Die Machtverhältnisse zwischen den erfolgreichsten Nationen der vergangenen Sommerspiele scheinen sich jetzt auch in dem einstigen Kapitalistensport Tennis anzugleichen. Vor Olympia 2008 in Peking geht der große, systematisch durchgesetzte chinesische Plan zum Vordringen in die Weltklasse offenbar auf.

Li Na schrieb Geschichte

Vor Li Na, in der aktuellen Weltrangliste auf Platz 30 notiert, war Jie Zheng die erfolgreichste Spielerin aus dem Reich der Mitte auf einem der vier Majors. Sie scheiterte 2004 in Roland Garros jedoch im Achtelfinale. Li Na spielt am Dienstag nun gegen die Belgierin Kim Clijsters.

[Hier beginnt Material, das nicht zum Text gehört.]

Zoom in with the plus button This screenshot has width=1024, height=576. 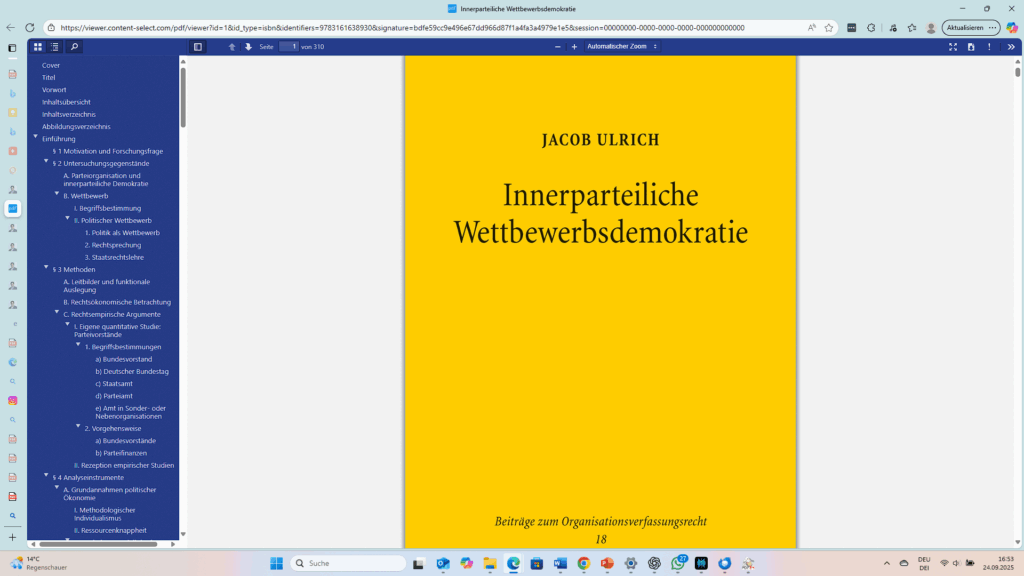[x=574, y=46]
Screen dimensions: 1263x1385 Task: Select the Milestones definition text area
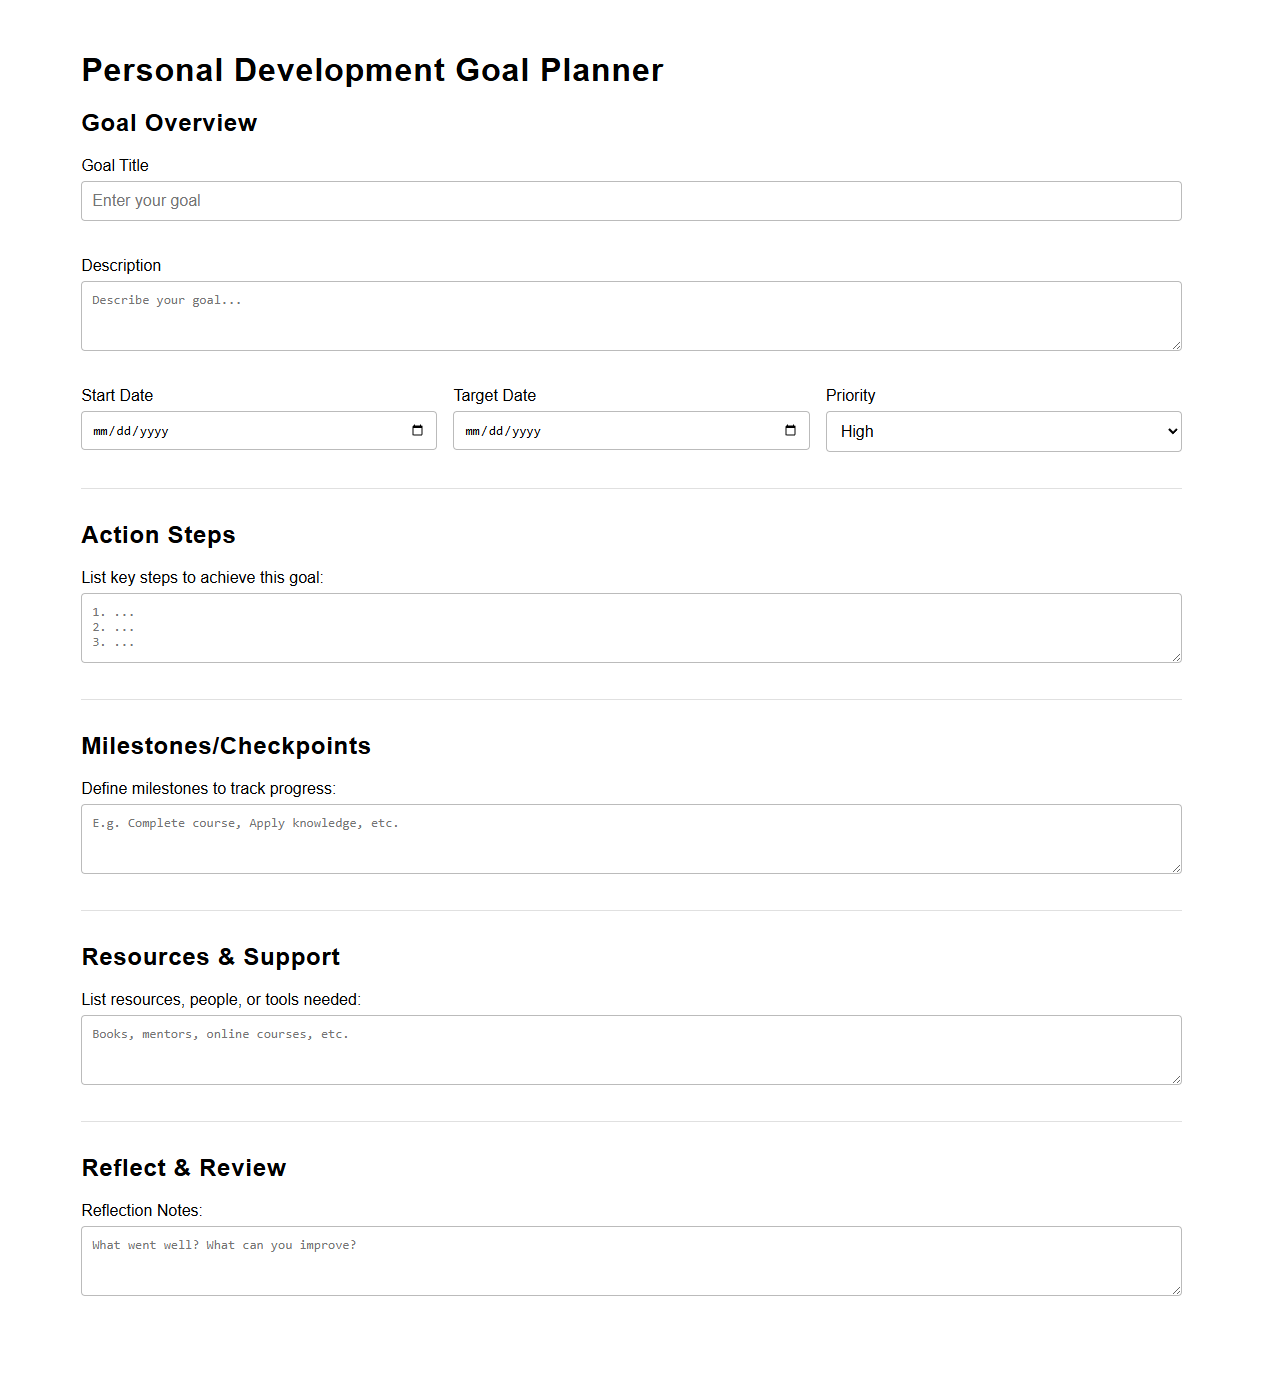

French-Open-Siegerin Justine Henin-Hardenne steht dagegen zum vierten Mal in ihrer Karriere im Viertelfinale von Wimbledon. Die Belgierin bezwang Daniela Hantuchova aus der Slowakei problemlos 6:3, 6:1. Die nächste Gegnerin der 24-Jährigen ist die Französin Severine Bremond. Die Qualifikantin setzte an der Church Road ihre überraschende Erfolgsserie mit einem 7:6 (13:11), 6:3 über die Japanerin Ai Sugiyama fort. Die 26-Jährige aus Montpellier wird in der Weltrangliste an Position 129 geführt und stand noch nie bei einem der vier Major-Turniere im Viertelfinale.

Jelena Dementjewa als Erste weiter

Jelena Dementjewa setzte sich in der Runde der letzten 16 problemlos gegen die US-Amerikanerin Shenay Perry 6:2, 6:0 durch. Die Weltranglistenachte trifft nun im russischen Duell auf die Siegerin von 2004, Maria Scharapowa, die nur mit Mühe 7:6 (7:5), 3:6, 6:3 gegen die Italienerin Flavia Pennetta gewann.

Als letzte Spielerin zog die Weltranglistenerste Amelie Mauresmo (Frankreich) in die Runde der letzten Acht ein. Die Französin setzte sich 6:3, 6:4 gegen Ana Ivanovic (Serbien) durch und spielt nun gegen die Russin Anastasia Myskina, die 6:4, 7:6 (7:5) gegen Jelena Jankovic (Serbien) gewann.